You don't need "register T". You could just keep it in X-index. Other than that, your code looks really efficient.
I think you're right. Can't remember whether it was just that I didn't trust myself not to touch X before the next loop, or if I just didn't realize cpx existed back when I wrote this. This code's from a while back...
It could be something else like BG-layer collision, or animation-related stuff. Are you still using a DKC-style dynamic animation engine?
Yup, still am. And my BG collision may take a fair bit of processing to do, but I've gone over it and over it and I seriously doubt it could be made much faster. That part I'm probably going to have to just work around as-is no matter what. It's not a terrible amount of calculation, but yeah.

Now, my code to collide projectiles with the BG is probably a bit dated and needs serious overhaul by now, but I've been putting that off since it at least works perfectly for now...
Kasumi wrote:Here's my favorite collision routine for object/object hits: http://atariage.com/forums/topic/71120- ... try1054049

You may have to do some preprocessing for SIZE1+SIZE2-1 if the objects aren't a fixed size, but even with that it's quite fast. Should work in 16bit.
Looks pretty good to me! I'll take a closer look tomorrow when I'm not so tired. Thanks for the link!

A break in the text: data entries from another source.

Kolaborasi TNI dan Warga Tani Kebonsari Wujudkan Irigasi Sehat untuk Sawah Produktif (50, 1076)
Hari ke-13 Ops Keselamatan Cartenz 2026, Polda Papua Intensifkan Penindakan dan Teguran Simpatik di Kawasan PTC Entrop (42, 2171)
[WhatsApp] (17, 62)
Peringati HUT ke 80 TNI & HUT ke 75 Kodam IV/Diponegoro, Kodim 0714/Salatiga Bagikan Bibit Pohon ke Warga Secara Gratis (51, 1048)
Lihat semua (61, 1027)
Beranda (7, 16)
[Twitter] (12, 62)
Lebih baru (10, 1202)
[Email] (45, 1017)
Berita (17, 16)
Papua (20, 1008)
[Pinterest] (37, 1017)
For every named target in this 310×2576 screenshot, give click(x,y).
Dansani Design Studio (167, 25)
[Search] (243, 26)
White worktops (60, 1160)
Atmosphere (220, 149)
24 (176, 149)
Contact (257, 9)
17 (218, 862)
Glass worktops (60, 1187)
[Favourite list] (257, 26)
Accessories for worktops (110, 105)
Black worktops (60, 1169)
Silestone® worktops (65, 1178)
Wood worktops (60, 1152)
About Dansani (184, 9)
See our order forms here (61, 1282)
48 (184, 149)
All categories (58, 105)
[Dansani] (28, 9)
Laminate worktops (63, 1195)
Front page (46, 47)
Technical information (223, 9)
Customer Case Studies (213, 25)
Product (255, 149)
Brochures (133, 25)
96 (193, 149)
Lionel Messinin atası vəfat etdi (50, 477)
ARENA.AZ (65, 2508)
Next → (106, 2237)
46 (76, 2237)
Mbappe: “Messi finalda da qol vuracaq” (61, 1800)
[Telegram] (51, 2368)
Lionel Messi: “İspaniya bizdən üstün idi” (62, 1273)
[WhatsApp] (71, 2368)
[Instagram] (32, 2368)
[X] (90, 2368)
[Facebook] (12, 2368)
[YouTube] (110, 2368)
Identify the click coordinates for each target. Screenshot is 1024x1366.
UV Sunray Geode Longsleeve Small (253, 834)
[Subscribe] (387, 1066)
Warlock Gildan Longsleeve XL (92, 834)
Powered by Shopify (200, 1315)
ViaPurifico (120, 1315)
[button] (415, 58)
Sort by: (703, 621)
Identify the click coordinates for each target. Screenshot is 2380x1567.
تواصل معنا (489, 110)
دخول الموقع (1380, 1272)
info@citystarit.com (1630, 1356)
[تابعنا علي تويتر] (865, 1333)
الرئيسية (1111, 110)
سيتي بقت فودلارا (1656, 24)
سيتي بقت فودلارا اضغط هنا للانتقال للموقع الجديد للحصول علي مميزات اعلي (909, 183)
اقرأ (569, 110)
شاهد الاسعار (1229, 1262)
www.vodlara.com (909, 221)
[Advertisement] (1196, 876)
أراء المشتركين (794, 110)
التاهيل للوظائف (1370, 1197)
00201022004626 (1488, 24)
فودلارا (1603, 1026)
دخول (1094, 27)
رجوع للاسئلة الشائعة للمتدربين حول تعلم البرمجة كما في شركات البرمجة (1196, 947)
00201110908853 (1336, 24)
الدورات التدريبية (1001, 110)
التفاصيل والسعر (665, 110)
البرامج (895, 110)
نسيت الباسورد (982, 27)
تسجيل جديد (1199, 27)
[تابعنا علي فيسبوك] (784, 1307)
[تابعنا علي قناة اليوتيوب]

Re: camera movement (and object spawning)

Posted: Wed Aug 12, 2015 8:43 am
by psycopathicteen
I'm surprised it works without clc or sec.

EDIT:
Your idea of 64x64 tile rooms sounds like a good idea. You can have 6 bits of subpixel accuracy, and 10 bits of pixel coordinates in a single word. If you want to stretch the room to an entire level, you can have the level map scroll itself and still have a big enough spawning window.

Re: camera movement (and object spawning)

Posted: Wed Aug 12, 2015 1:15 pm
by 93143
It looks like the carry flag is guaranteed clear at the end of an iteration unless an overlap is detected, in which case you can clear it in the handler. Seems okay to me...

Re: camera movement (and object spawning)

Posted: Wed Aug 12, 2015 3:11 pm
by Khaz
psycopathicteen wrote:Your idea of 64x64 tile rooms sounds like a good idea. You can have 6 bits of subpixel accuracy, and 10 bits of pixel coordinates in a single word. If you want to stretch the room to an entire level, you can have the level map scroll itself and still have a big enough spawning window.
At the moment I'm just working with 24-bit position values, word for pixels and a byte for sub-pixels. Seemed to keep the math simpler than trying to constantly shift bits over and such, and (so far) I have the room in my object's internal variables. Probably just a tiny gain in processing speed but I'll take anything I can get if I've got the RAM room.